It is only after his body has been trained that the intellectual education can begin. Intellectually, Montaigne believes in beginning the students formal education with the sciences, in order to foster the understanding of the world’s natural laws. The tutor should “explain to him the meaning of logic, physics, geometry, rhetoric and the science he chooses” as a way to give him “the marrow and the subject predigested” (118). This explanation of basic scientific principles gives the student the ability to understand and interpret the passages written by famous scientists given to him by the tutor.
This assertion, that children should be allowed to recognize important information for themselves, is the cornerstone of Montaigne’s theory of education. The other subjects to be studied should be literature and philosophy, and should be taught in the same manner as the sciences. Montaigne argues against the study of grammar and classical languages, such as Greek or Latin, as he believes these to be grounded in memorization as opposed to logical thought and reasoning. Montaigne asserts that the purpose of education is to produce “not a grammarian or a logician, but a gentleman” (125).
However, despite the discourse on formal education, the actual intellectual instruction received is secondary to the child’s overall development as a person. The next part of the child’s education is argued by Montaigne to be the most important. The tutor should not only be an instructor on the matters of reason and logic, but also a moral force in the life of the student. The tutor’s job is to instill strong virtues in the child while he is still young, “instructing him in the good precepts concerning valor, prowess, magnanimity, and temperance, and the security of fearing nothing” (120).
The tutor is to teach the child moderation, civic responsibility, humility and a “honest curiosity to inquire into all things” (114). The goal of this instilling of virtues is to create an adult, “guided only by reason,” who is as capable of making wise decisions as well as being educated (114). The student, only after the competition of a great deal of education in academics and virtues, is taught a final lesson about interactions with others.
At some point in the education the pupil is expected to interact with others and put his education to use. The student is expected to visit other countries in order to interact with a diverse array of people and cultures. Through these interactions the pupil will further his own education by rubbing and polishing his “brains with the contact with those of others” (112). The informal education through experience leads the student to gain a grasp of social situations and begin to understand the way society works.
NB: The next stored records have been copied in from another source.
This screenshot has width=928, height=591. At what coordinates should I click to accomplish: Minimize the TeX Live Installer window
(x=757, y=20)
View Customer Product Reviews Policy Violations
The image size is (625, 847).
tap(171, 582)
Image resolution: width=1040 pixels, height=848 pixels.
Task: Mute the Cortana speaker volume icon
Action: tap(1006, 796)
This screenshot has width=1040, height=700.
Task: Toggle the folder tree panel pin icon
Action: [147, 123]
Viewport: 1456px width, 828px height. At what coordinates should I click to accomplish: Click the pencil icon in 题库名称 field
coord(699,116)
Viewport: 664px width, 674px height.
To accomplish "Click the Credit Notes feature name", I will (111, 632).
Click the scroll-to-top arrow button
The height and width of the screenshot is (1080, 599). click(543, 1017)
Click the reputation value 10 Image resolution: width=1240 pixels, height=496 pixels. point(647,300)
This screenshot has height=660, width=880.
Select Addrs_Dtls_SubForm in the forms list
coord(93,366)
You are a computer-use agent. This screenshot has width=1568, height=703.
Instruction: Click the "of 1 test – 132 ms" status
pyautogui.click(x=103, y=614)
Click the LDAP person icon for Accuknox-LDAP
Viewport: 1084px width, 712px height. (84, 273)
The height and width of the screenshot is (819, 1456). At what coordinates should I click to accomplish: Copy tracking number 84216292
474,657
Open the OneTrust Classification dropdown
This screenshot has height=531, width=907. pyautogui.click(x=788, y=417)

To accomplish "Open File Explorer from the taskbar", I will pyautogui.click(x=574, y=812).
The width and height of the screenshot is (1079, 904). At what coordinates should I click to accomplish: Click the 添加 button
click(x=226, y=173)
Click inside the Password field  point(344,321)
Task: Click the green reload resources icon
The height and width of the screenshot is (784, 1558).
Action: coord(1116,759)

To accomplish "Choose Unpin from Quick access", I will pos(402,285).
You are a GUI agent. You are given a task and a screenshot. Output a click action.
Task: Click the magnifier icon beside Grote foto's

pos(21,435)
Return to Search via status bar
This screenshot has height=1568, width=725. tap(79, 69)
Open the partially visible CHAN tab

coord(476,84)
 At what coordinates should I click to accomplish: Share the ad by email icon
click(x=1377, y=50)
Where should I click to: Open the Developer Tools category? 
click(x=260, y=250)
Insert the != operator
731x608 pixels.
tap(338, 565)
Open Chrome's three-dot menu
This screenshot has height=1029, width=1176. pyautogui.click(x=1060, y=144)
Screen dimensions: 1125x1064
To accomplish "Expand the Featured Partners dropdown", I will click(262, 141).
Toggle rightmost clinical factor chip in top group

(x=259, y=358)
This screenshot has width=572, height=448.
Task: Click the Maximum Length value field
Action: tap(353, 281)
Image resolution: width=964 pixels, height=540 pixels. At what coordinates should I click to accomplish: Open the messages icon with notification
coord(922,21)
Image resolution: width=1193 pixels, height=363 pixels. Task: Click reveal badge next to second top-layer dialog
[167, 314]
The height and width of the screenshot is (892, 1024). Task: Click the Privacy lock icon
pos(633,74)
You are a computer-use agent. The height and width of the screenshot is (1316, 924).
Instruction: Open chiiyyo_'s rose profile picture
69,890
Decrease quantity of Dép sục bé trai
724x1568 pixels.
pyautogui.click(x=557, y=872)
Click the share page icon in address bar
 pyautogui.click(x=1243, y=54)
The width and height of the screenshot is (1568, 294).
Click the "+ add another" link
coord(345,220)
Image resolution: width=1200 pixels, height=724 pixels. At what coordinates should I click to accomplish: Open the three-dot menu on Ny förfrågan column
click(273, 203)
The ultimate goal in this is to have the student “put everything to use” by finding valuable education in all of those around him (114). Montaigne even goes so far as to assert that eventually “even the stupidity and weakness of others will be an education to him” (115). Overall, with the completion of the relationship between tutor and pupil the end result will be a reasoning, virtuous, educated and extremely wise individual who will be well equipped to deal with the world and who will be constantly bettering himself.